2025 Assam mine incident
- The town of Umrangso near which the incident occurred
- Date: January 6, 2025
- Location: Umrangso, Assam; 25°30′22″N 92°43′51″E﻿ / ﻿25.5062°N 92.7308°E;
- Cause: Flooding due to Kopili river
- Deaths: 9
- Arrests: 2

= 2025 Assam mine incident =

Mining incident in Assam, India

On January 6, 2025, a group of miners became trapped in an illegal coal mine in the Dima Hasao district of Assam, India. They became trapped when water gushed in from a nearby unused mine.

== Background ==
Illegal mining is a significant issue in the state of Assam. The practice involves digging small tunnels, often by hand, to extract coal. These tunnels are dangerous and prone to collapse, which has resulted in many fatalities. The National Green Tribunal (NGT) banned rat-hole mining in 2014 due to its 'hazardous nature and environmental impact'. Despite this, illegal mining continues in several areas, including Umrangso and Ledo.

== Incident ==
The miners, at least 9 in number, became trapped in an illegal rat-hole mine on 6 January. This occurred after water gushed into the mine from an unused mine nearby. The mine is said to be 300-foot deep.

== Rescue operations ==

Rescue workers standing near the illegal rat-hole mine

The National Disaster Response Force (NDRF), State Disaster Response Force (SDRF), Indian Army, and the Navy have been deployed to the site. 100 rescuers in total are said to be at the site. As of 16 January, the bodies of four workers are said to have been recovered from the site. A team from the Geological Survey of India (GSI) has found that there were 140 million litres of water in the underground system of which the mine was a part, and that 40 million litres have been successfully removed.

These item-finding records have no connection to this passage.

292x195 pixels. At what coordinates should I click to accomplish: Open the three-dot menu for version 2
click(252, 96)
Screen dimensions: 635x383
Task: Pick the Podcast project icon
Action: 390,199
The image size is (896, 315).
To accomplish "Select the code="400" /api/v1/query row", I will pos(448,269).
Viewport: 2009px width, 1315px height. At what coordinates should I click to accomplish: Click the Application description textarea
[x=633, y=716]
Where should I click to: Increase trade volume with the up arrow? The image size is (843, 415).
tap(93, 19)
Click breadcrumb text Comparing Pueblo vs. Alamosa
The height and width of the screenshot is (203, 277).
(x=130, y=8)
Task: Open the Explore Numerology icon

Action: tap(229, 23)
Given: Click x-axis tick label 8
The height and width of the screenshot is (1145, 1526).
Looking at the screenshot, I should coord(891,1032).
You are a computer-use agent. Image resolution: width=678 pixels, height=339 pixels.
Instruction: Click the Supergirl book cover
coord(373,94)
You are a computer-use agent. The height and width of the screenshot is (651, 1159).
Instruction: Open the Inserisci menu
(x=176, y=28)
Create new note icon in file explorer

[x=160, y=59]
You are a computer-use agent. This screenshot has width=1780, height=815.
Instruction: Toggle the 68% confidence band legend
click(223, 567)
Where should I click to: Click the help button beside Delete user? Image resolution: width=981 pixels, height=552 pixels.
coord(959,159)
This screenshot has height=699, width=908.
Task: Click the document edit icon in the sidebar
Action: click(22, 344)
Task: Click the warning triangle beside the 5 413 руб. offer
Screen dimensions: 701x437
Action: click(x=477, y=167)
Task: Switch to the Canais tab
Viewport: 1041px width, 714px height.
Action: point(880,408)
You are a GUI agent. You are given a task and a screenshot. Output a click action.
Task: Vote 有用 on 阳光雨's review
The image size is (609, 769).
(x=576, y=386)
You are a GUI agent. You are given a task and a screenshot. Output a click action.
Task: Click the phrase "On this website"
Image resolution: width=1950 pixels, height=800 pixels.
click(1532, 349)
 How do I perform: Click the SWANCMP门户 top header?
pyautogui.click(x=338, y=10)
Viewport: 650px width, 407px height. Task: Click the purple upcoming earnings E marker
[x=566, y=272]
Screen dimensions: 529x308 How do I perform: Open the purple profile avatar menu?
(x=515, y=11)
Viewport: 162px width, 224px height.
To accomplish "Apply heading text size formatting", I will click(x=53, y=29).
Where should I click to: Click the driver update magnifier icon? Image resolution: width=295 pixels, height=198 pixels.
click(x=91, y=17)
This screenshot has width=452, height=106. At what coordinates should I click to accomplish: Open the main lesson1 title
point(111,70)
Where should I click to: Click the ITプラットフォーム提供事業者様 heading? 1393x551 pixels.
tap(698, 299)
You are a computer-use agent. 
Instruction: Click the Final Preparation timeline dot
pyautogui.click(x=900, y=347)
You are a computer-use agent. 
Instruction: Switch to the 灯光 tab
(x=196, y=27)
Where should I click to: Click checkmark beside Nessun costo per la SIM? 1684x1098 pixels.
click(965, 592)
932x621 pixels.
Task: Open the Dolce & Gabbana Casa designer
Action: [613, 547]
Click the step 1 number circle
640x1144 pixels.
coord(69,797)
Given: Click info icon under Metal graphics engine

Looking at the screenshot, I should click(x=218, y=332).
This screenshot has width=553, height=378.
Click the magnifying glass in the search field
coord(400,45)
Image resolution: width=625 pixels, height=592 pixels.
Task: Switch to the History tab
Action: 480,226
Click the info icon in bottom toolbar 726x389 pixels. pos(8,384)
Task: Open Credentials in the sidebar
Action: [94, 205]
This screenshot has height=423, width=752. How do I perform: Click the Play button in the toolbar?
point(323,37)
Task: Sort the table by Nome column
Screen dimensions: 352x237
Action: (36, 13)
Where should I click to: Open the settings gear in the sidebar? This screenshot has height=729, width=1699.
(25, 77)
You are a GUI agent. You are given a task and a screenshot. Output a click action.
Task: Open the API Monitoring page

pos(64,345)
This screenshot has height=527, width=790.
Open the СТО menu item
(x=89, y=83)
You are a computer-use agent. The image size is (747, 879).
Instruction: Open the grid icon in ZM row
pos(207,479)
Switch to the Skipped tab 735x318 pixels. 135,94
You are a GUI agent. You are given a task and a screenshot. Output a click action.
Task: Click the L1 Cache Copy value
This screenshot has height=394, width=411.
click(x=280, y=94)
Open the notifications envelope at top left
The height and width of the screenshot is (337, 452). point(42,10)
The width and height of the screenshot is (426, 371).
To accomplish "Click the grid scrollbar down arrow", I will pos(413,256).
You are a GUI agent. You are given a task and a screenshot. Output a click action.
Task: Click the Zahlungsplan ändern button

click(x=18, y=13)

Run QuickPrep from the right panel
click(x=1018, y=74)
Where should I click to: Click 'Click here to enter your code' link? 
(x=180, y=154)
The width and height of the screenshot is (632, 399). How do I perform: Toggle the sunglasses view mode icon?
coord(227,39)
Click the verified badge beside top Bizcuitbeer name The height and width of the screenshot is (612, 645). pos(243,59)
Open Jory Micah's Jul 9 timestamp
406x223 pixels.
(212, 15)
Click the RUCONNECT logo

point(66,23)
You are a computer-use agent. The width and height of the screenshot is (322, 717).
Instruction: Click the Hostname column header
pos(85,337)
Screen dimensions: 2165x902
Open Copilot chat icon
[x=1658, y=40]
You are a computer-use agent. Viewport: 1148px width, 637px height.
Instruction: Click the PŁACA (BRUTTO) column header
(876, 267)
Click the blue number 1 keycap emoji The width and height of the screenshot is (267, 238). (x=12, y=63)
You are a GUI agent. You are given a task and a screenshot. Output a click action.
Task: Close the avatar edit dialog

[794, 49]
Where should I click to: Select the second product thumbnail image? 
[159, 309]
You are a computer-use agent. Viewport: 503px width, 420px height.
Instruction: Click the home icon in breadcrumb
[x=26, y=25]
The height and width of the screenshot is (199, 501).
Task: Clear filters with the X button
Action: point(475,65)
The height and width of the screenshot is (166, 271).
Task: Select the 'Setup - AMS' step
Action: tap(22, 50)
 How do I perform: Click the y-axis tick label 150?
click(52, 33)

The mine has been suspected to be connected to the Kopili River that flows in Meghalaya.

The rescue operation involved dewatering the flooded mine, but progress was reported to be slow. Limited visibility and the instability of the mine further impacted progress. A district official said that dewatering the mine and three abandoned ones nearby simultaneously with 10 pumps has failed to lower the water level, which has been reduced to about 12 metres from the 30 metres present on the day of the incident.

After 42 days, the bodies of the remaining 5 miners were recovered after the Army and the NDRF completed the dewatering process.

== Investigation and reactions ==
The mine has been determined to be an illegal operation, being previously leased by the Assam Mineral Development Corporation (AMDC) but was abandoned 12 years ago. Police have arrested two individuals in connection with the incident. The Chief Minister of Assam, Himanta Biswa Sarma, said that the mine "prima facie appears to be an illegal one".

Gaurav Gogoi, a Lok Sabha MP for Assam and a Congress leader, wrote on 11 January to Prime Minister Narendra Modi demanding the constitution of an SIT to probe the incident. The Congress also has spoken about the alleged involvement of the Chief Executive member of Dima Hasao Autonomous Council, Debolal Gorsola and his wife in illegal mining activities.

On 16 January, the Assam cabinet approved a judicial inquiry and decided the constitute the SIT. The judicial inquiry will be led by Anima Hazarika, a retired judge of the Gauhati High Court. Along with this, due to a police investigation in the Dima Hasao district, 220 other illegal mines have also been found.

On 28 January, it was reported that the Gauhati High Court had taken suo moto cognizance of the case, along with directing the state government to submit an affidavit of the case by February 7. This was done due to the role played by the government in allowing illegal mines to keep operating despite the previous order from the NGT to stop them.
== Relief ==
The Assam government announced an ex-gratia payment of ₹10 lakh (1 million) for the families of each victim involved in the incident. The amount has been partly drawn from the Chief Minister's Relief Fund.